I couldn't help myself. I wanted to be cheerful when talked to him. Like how we usually greet each other when he picks up the phone. "Hey baby! ~" "HI BABY!" He said he just wants to make sure I'm okay. I crashed and failed to control my emotions. He thinks he likes Jessica. He doesn't know why his feelings for me faded. I've wronged him, I can't be there for him when he needs me, when he wants me. I turned my back against him when he needed me. For the past two months, we were both busy with our own lives. I can't be around during some weekends, he made plans with his friends on other weekends. I want to make time for him, I really do. I just had to go out a lot; to movies and stuff, which I can say no to. I swear, there isn't anyone else. Oh, what I'd do for a second chance! For him to actually believe in me..
Today, I am not proud of myself.
I spaced out a lot of times, especially in class and on the road. Whatever the lecturer was talking about, she mentioned "Unity", "wedding album", "wedding theme", "diamonds and flowers" lots of times. It was supposed to be a design class, so what's with weddings?! He wanted an underwater themed wedding, and I wanted a dress that's short, so it's convenient for the both of us right before the ceremony starts. And we would make the priest and our parents go scuba diving with us. He won't give me ring pops for our wedding. He said they won't last long enough as a symbol of his love to me and that he would get me a real ring no matter what but he'll get me an occasional ring pop if I wanted. I had to hit my head hard against the wall of the lecture room to clear these thoughts out. Several times. Then she gave us a break and I moved to have a seat with Gwen and Kimmy so I won't be thinking. I was wrong. I can't even give Gwen suggestions on how to make her assignment more creative. I just refused to help.
On the road, I was all alone with my music.
I spaced out and was driving at 65 miles per hour on a 50 miles per hour highway. I didn't realize I spaced out until I actually skidded and nearly knocked into the divider and the car in front of me. I should have let it happen. I could just let go of my steering wheel. I regained control of my car. "Brown Eyes" by Lady Gaga was on. Of all the eye colors she can sing about, why brown eyes? Why? He has brown eyes. His sexy pair of brown eyes.
If everything was everything, but everything is over.

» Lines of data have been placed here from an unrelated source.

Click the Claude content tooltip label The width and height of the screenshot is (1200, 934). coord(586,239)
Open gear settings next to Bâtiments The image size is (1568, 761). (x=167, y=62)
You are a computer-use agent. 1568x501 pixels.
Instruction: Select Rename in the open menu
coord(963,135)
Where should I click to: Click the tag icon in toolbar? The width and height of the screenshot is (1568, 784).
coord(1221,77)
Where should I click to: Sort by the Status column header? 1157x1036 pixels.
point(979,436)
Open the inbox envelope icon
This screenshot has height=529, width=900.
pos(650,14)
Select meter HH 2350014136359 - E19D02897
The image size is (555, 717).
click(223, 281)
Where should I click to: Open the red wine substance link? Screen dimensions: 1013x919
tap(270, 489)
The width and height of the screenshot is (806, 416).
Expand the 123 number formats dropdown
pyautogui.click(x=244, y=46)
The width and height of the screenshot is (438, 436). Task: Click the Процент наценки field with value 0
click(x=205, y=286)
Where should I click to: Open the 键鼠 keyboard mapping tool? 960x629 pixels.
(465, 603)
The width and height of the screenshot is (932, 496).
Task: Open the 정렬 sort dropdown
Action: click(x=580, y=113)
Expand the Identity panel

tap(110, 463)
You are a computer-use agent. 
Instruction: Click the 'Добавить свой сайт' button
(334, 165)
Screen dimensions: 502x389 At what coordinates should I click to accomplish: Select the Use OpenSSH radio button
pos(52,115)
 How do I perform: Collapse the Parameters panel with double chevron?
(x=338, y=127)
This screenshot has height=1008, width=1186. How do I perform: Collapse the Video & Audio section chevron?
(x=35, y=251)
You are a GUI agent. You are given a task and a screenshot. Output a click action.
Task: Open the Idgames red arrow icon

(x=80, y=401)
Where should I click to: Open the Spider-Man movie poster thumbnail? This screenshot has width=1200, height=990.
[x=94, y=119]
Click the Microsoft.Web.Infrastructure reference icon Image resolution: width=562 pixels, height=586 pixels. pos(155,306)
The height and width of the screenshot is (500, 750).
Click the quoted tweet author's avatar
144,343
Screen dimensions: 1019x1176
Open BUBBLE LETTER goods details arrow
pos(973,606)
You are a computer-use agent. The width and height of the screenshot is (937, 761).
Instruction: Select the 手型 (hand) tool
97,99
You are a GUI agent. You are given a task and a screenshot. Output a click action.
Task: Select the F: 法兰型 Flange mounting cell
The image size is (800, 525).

Everything could be everything if we were older.
Guess this is just a silly song about you and how I lost you and your brown eyes.
Again, I spaced out and I was driving about 80 miles per hour now on a 30 miles per hour road. Nearly got killed again and I wanted it to happen. But I promised him I won't hurt myself.
The first thing I did when I got home was to look for Nick, so I won't succumb to my malicious thoughts.
Turns out, talking to Nick didn't help out as much as it did. Nick tried his best and I began to smile again. Then he got all emotional and we both ended up crying. Yay. ~ Mom called to tell me to get ready for dinner.
I've been waiting for dinner time. I skipped breakfast and lunch altogether and I was kind of famished. My food came and I ate all of the onions first because he hates them. I pretended to share with him again like how I usually do. Nausea is killing me. I don't want to be bulimic. Sick to the core. Welcome to reality, von.